Ad-hoc Network Architecture
Operation of AODV Routing Protocol –
In scenario of AODV, when node initiates a packet toward destination, routing table lookup is performed and one of below action is performed –
- If route is found, packet is forwarded to next hop toward the destination.
- If no route is found, it initiate route discovery process.
Route discovery process starts with the creation of a Route Request (RREQ) packet. The packet contains
- Source node’s IP address
- Source node’s current sequence number
- Destination IP address and
- Destination sequence number.
Packet also contains broadcast ID number. Broadcast ID gets incremented by one each time a source node uses RREQ. Broadcast ID and source IP address form unique identifier for RREQ. Broadcasting is done via Flooding.
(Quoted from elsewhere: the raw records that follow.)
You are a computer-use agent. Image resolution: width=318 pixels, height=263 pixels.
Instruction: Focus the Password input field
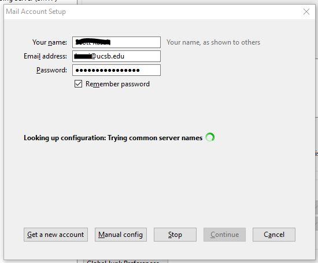pos(116,70)
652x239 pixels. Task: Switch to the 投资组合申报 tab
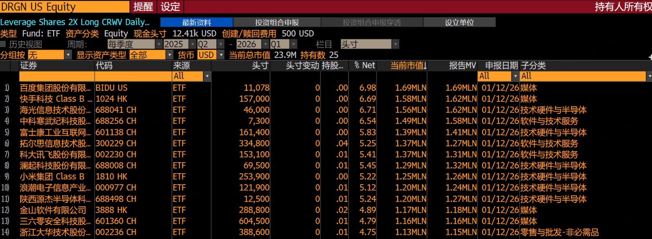[x=277, y=22]
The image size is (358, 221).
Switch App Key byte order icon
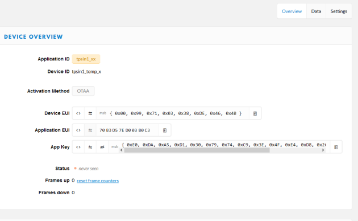pyautogui.click(x=90, y=147)
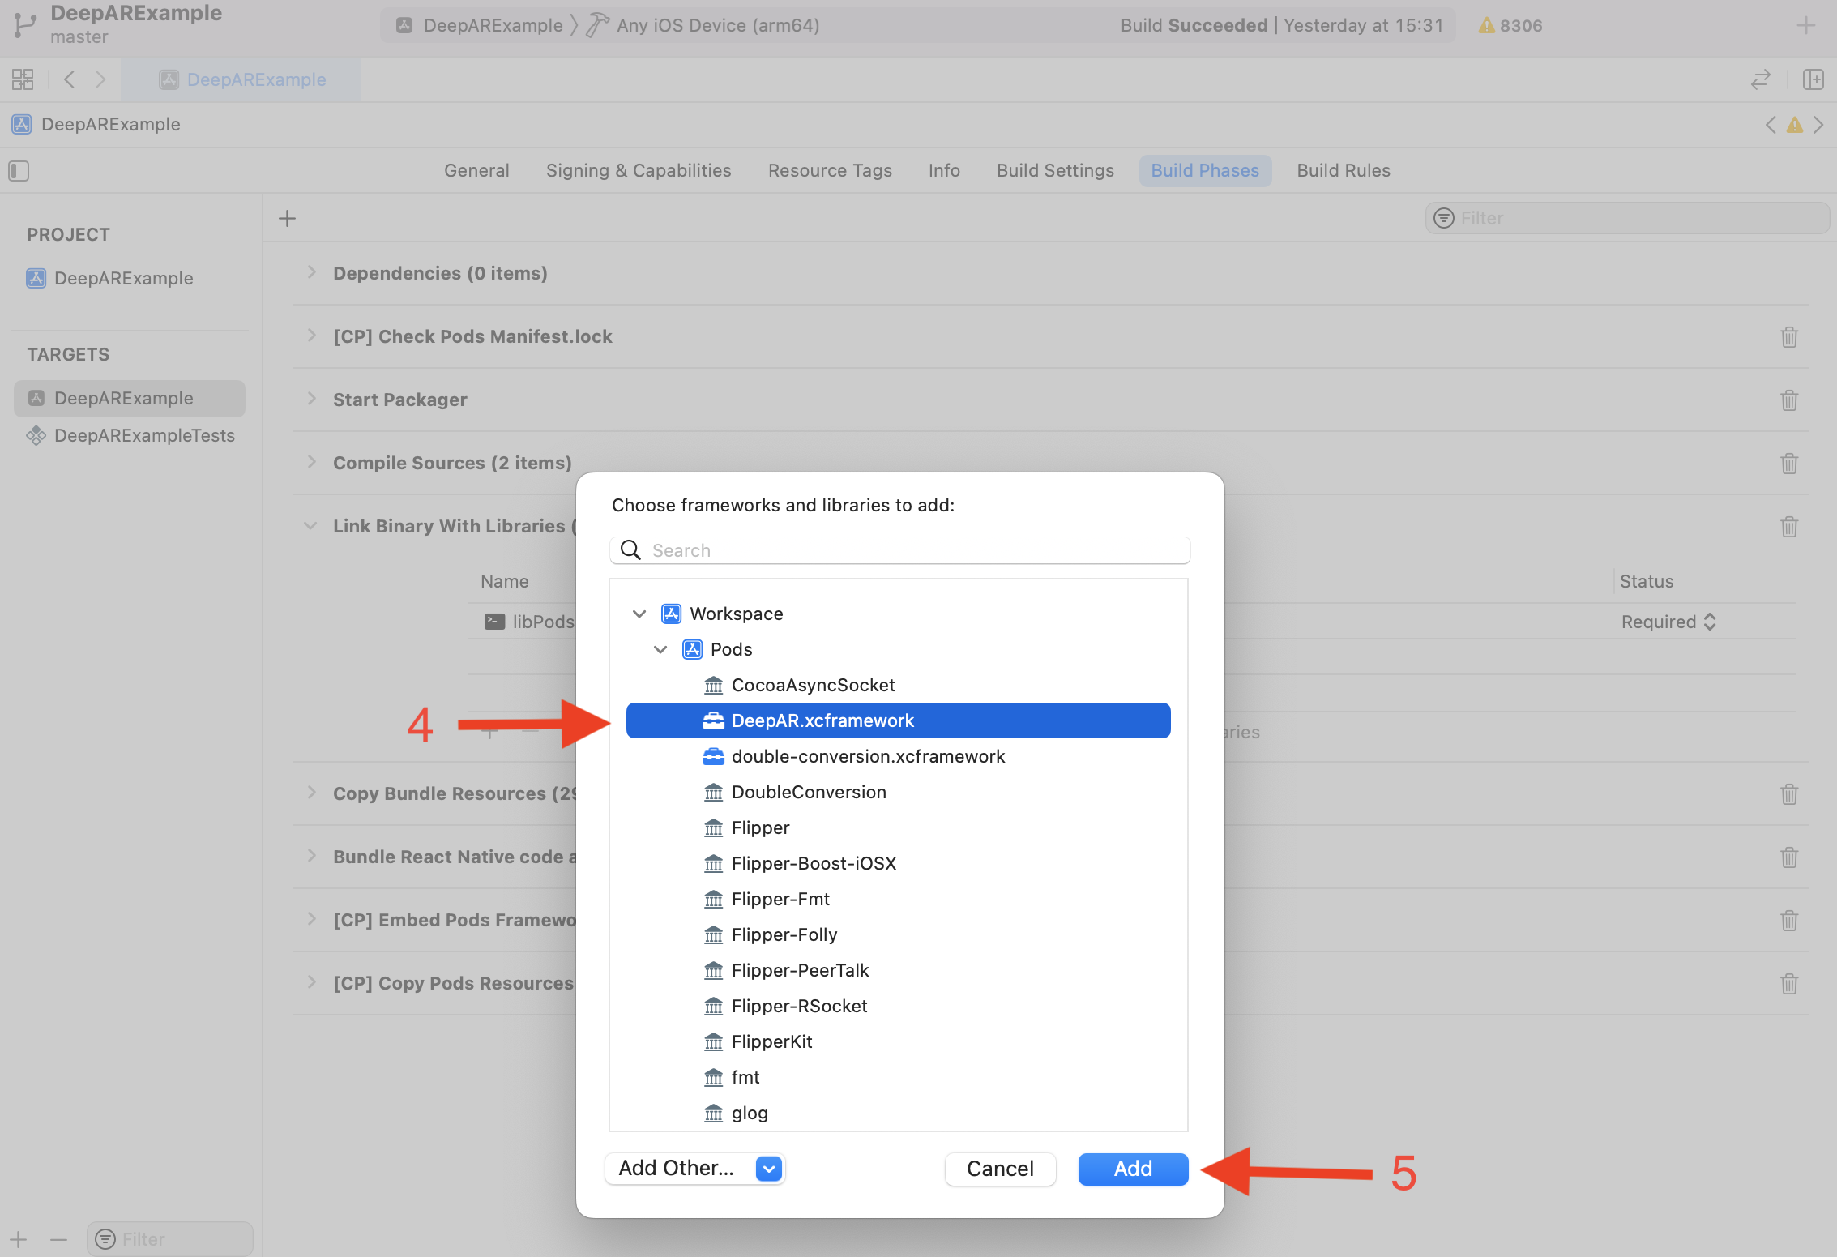Open the Add Other dropdown arrow
1837x1257 pixels.
click(768, 1168)
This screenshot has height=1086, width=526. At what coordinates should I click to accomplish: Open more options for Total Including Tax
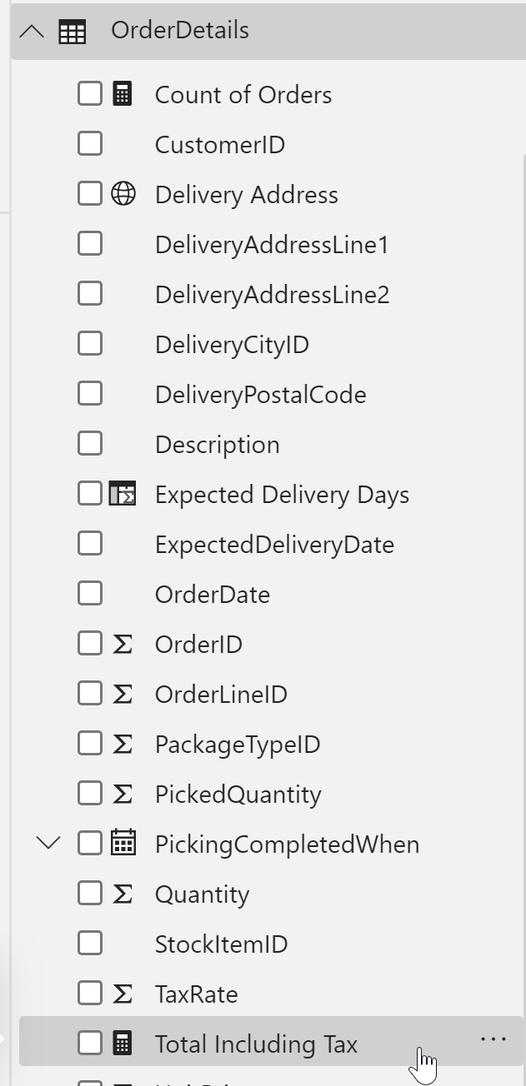click(x=493, y=1039)
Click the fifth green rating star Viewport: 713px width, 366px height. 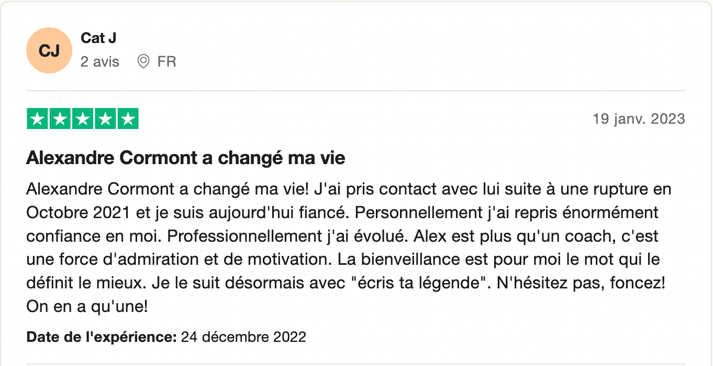pyautogui.click(x=127, y=119)
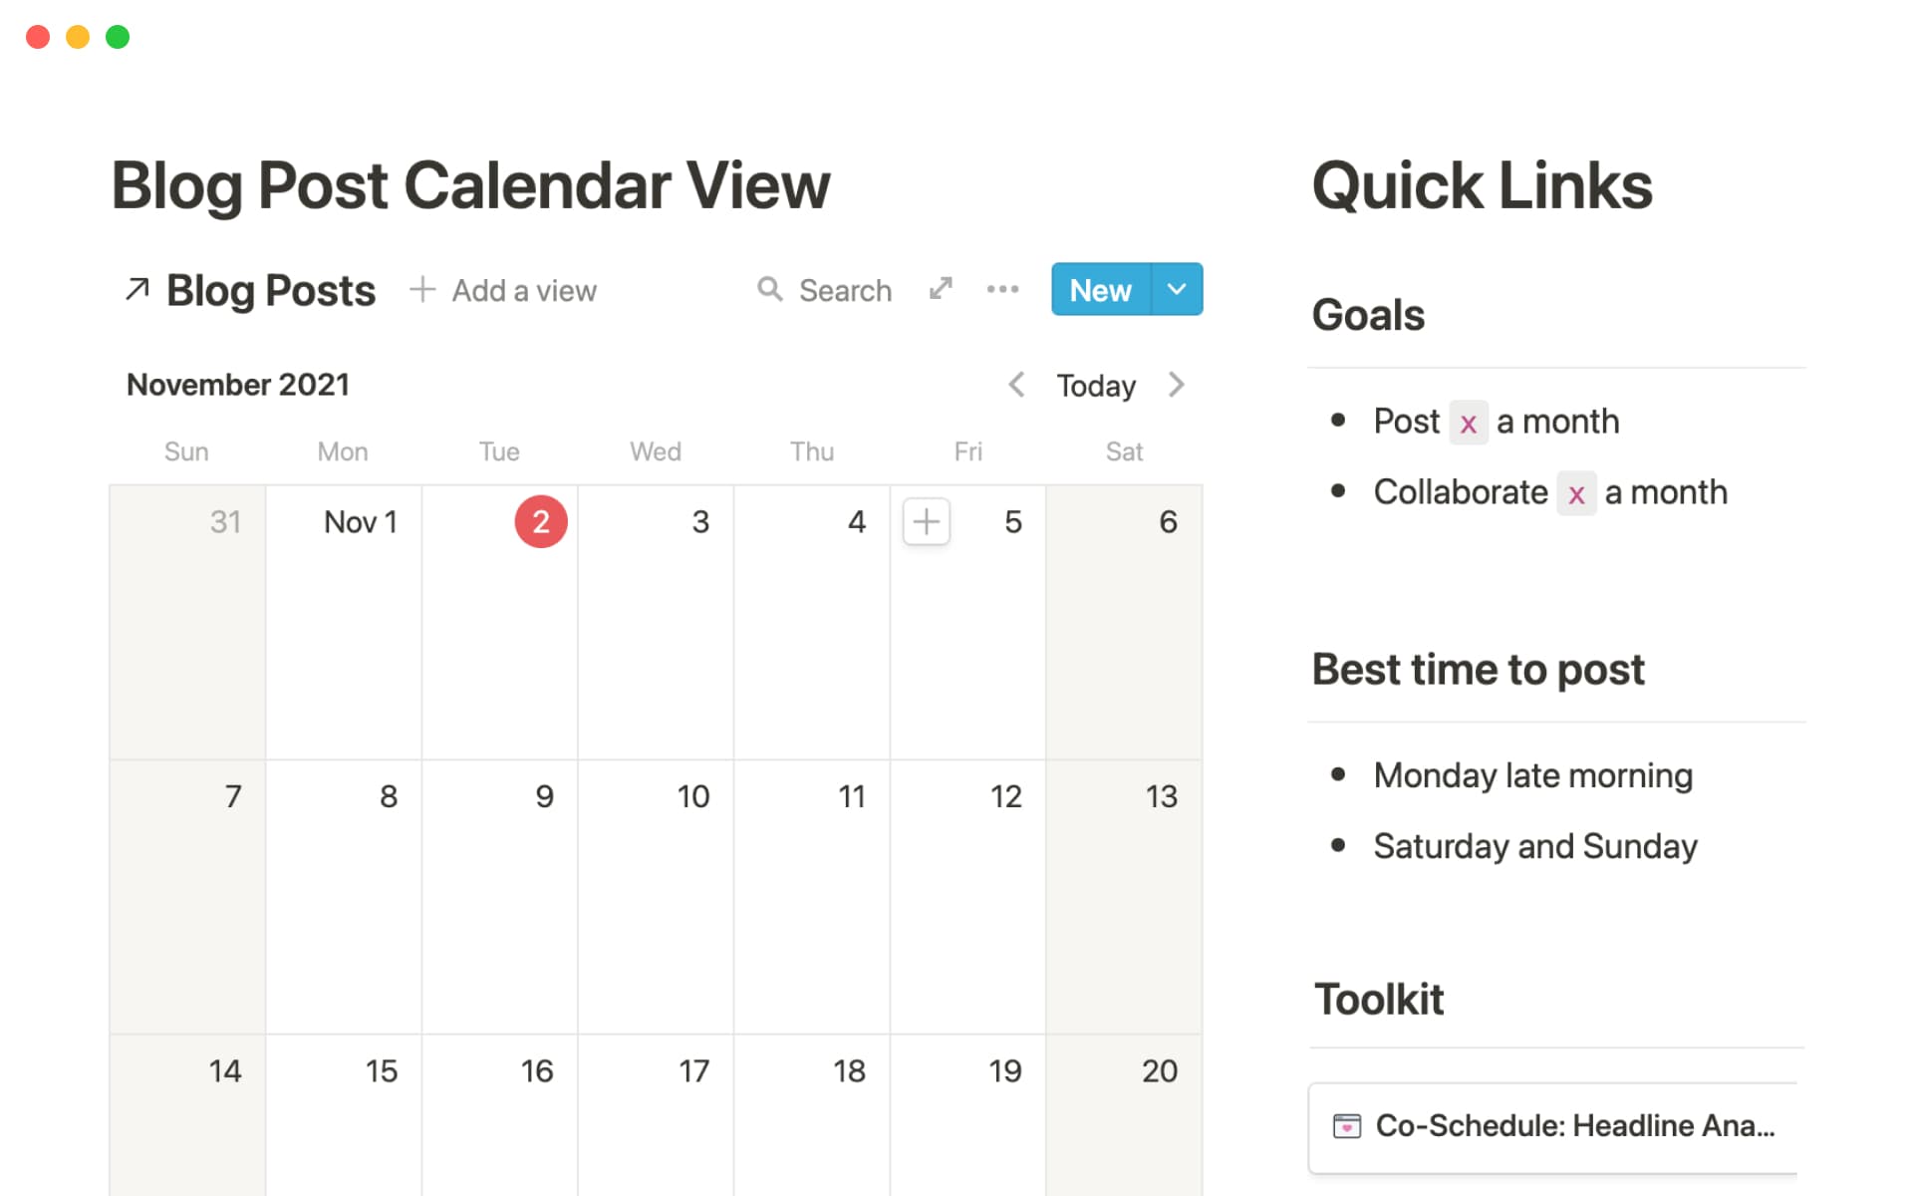Advance to next month with right chevron
Viewport: 1913px width, 1196px height.
click(1178, 385)
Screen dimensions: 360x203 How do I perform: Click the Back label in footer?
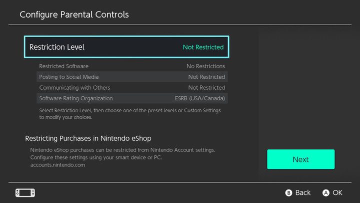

Route discovery is supported on query and reply cycles, and route information is stored altogether with intermediate nodes along the route in the form of route table entries. Route maintenance is completed by means of route error (RERR) packets. When an intermediate node detects an outage or node unreachable, it generates a RERR packet. The RERR propagates towards all traffic sources which have a route via the failed link. It also erases all broken routes on the way.
The following Control Packets are used:
- Routing request message (RREQ) is broadcasted by a node requiring a route to different node.
- Routing reply message (RREP) is unicasted back to the sources of the RREQ.
- Route error message (RERR) is sent to notify other nodes of loss of the link.
- HELLO messages are used for the detecting and monitoring links to the neighbours status.
Key points about AODV Routing Protocol –
- Uses bi-directional links.
- Route discovery cycle like query and reply used for route finding.
- Route Maintenance of active routes.
- Sequence numbers are used for loop prevention and act as route freshness criteria.
- Provides unicast and multicast communication.
- Whenever routes are not used get expired and discarded.
- Reduces stale routes.
- Reduces need for route maintenance.
- Minimizes number of active routes from an active source and destination.
- AODV discovers and maintain routes as and when necessary.
- Does not maintain routes from every node to node.
- Sequence number gets incremented every time the node notices change in the neighbourhood topology.
- AODV uses routing tables to store routing information.
- A Routing table for unicast and multicast routes.
- Life-time timer updated every time the route is used. If route not used with in its life time it will declare expire.
- Reactive/On – demand protocol.
Merits of AODV Routing Protocol –
- Reactive protocols like AODV tend to minimise the control traffic messages overhead.
- AODV reacts relatively faster to the topological changes within the network and updates only the nodes suffering from these changes.
- The AODV routing protocol saves storage place also as energy. They respond to destination node reply only once to the first request and ignores the rest.
- The routing table maintains at the most one entry per destination.
- AODV is loop free and scale to large number of mobile nodes.
- AODV does not required any central administration to handle routing processing.
Demerits of AODV
- A Large number of control packets are generated when a link breakage occurs. These packets increase the congestion in the active route.
- AODV has a high processing demand.
- AODV consumes large share of the bandwidth.
- AODV takes long time to build routing table.
- As size of the network grows, various performance metrics begin decreasing.